You can create content types from the admin view, but creating page types from code makes pages more strongly typed.
During website **initialization**, the **synchronization** engine in CMS scans and validates available content types and properties created in code, or from the CMS admin view. See [Content model and views](🔗).
## Database configuration
An important configuration setting is the connection string, which must contain the path to your server and database, and SQL login and password. Make sure your connection string also contains `
MultipleActiveRecordSet=true`. It is enabled by default when you install a website from a scratch, but not if you are generating a connection string from the server explorer in Visual Studio. By default, CMS uses the connection string named `
EPiServerDB_._DataAccessOptions` to configure a different named connection string.
You configure the site URL and start page in the admin view and store it in the database. This makes deployment easier and you can add and remove sites dynamically without having to restart the application.
## Configure the start page
When you build a website from scratch, you will first create a set of content types and content items. To browse to your site, define a site URL and start page, which acts as a default URL to the site when links are generated.
The start page is often a specific page type with unique properties, but you can configure any page type as a start page in the CMS admin view under **Config **>** Manage Websites**, by selecting a page in the page tree. The `
StartPage`, and host mapping settings are stored in the database.
See [Create a starter project](🔗) and [Set up multiple sites](🔗).
## Authenticate and authorize
The default authentication in CMS is based on the ASP.NET Core built-in framework for authentication and authorization. When implementing an CMS solution, you can choose which authentication to use.
### Configure authentication
#### ASP.NET Core Identity authentication
You can configure your website to use **ASP.NET Core Identity** as authentication for managing users and roles.

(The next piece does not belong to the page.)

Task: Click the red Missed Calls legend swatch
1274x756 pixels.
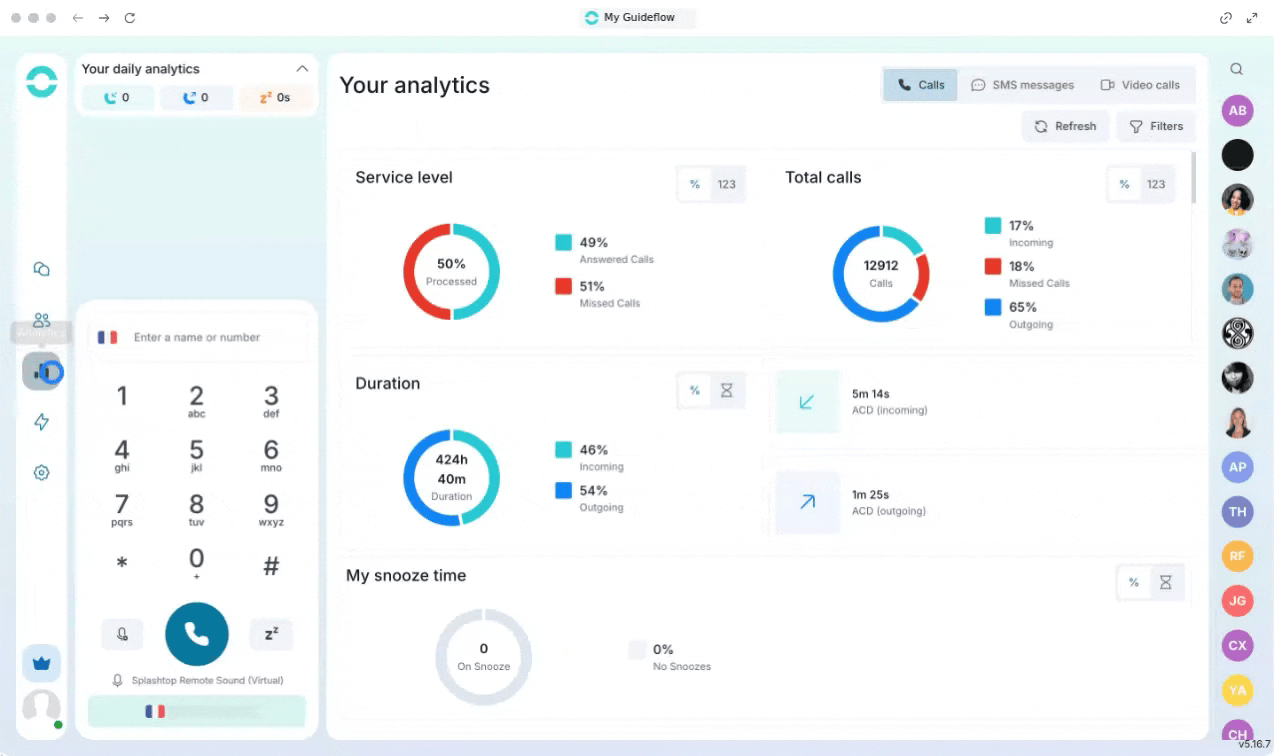Action: pos(564,286)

There is package _EPiServer.Cms.UI.AspNetIdentity_ that is a CMS specific implementation based on ASP NET Core Identity. See [AspNetIdentity](🔗).
The [Optimizely sample site](🔗) (Alloy templates) uses ASP.NET Core Identity for authentication.
#### Azure AD integration
If you are developing a website for the cloud, you may want to use **Azure Active Directory (Azure AD)** for directory and identity management. CMS provides the possibility to use OpenID Connect to integrate with Azure AD. See [Integrate Azure AD using OpenID Connect](🔗).

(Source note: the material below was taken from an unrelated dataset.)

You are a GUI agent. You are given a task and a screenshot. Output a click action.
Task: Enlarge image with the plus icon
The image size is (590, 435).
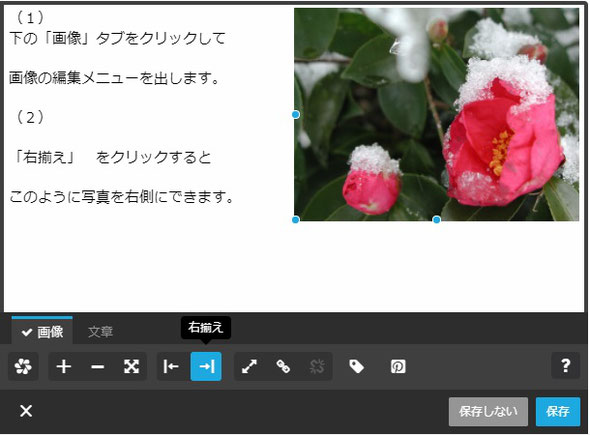[64, 366]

### Configure access rights
CMS uses an extension of the **Role** concept called `
VirtualRoles`. These are roles that are not original role claims for the user but rather dynamically added claims where the membership criteria is determined at runtime. Virtual roles are controlled by `
These virtual roles are delivered with Optimizely:
**Everyone** – Provides visitor access to front-end
**CmsAdmins** – Mapped role, maps to WebAdmins, Administrators
**CmsEditors** – Mapped role, maps to WebEditors
**SearchAdmins** – Mapped role, maps to WebAdmins, Administrators
You can also create your own virtual roles in code and register them through `
VirtualRoleOptions`. See [Virtual roles](🔗).

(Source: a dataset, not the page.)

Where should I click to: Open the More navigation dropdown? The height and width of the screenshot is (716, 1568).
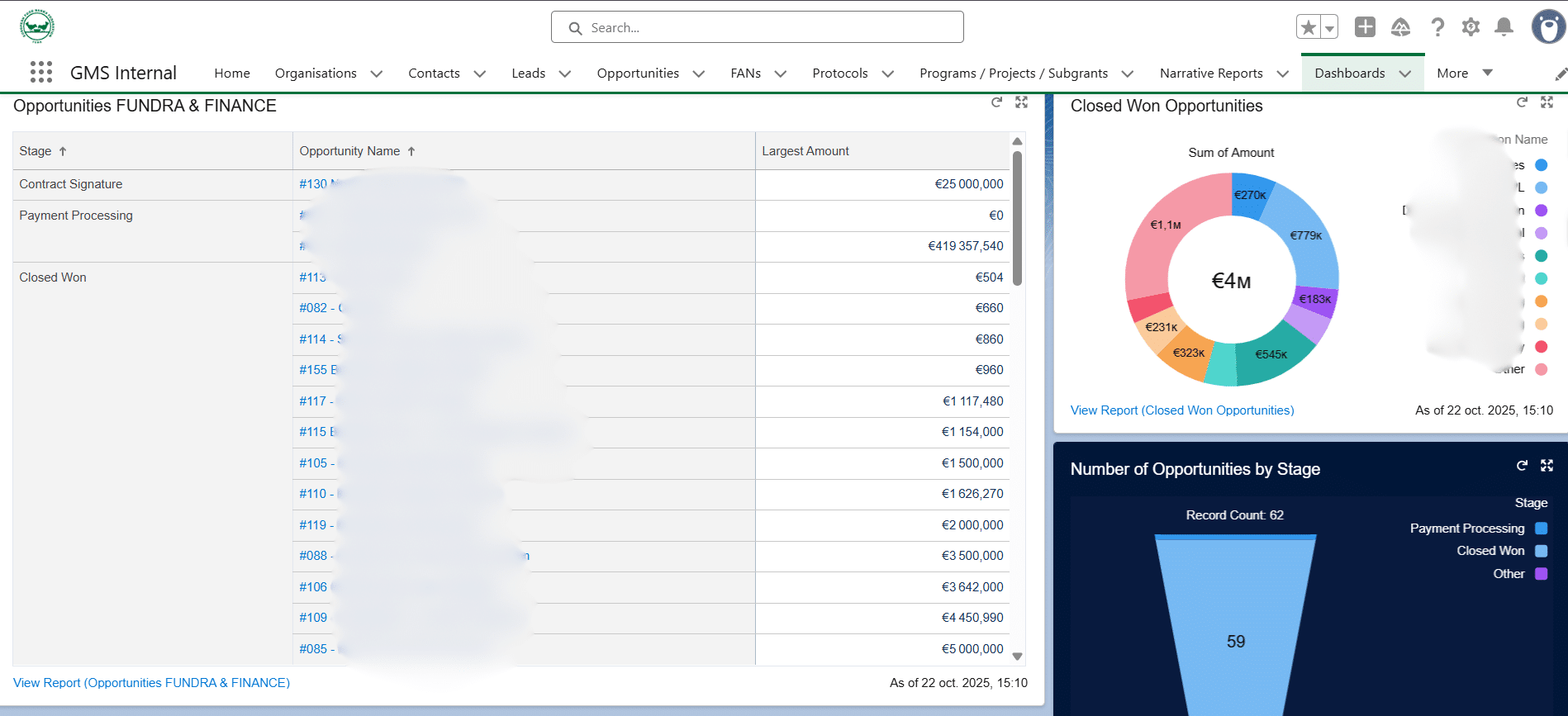pos(1464,73)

**WebAdmins **and **WebEditors **are non-virtual Optimizely-specific groups. They provide access to the CMS admin and edit views_._ The groups are predefined in Optimizely, but they need to be added from the admin view to become available for usage, if you manage users in the CMS admin view, using for example _EPiServer.Cms.UI.AspNetIdentity_ package.
When you have configured your authentication, and added users to appropriate groups, you need to define _what_ users can do _where_ in the content structure. See _Access rights_ in the Optimizely User Guide.
When you set up a website, configure logging, such as for troubleshooting. You can use different logging tools. Logging within CMS is based on the logging framework within ASP.NET Core so configuring logging for a CMS application is the same as for other ASP.NET Core applications. See [Logging](🔗).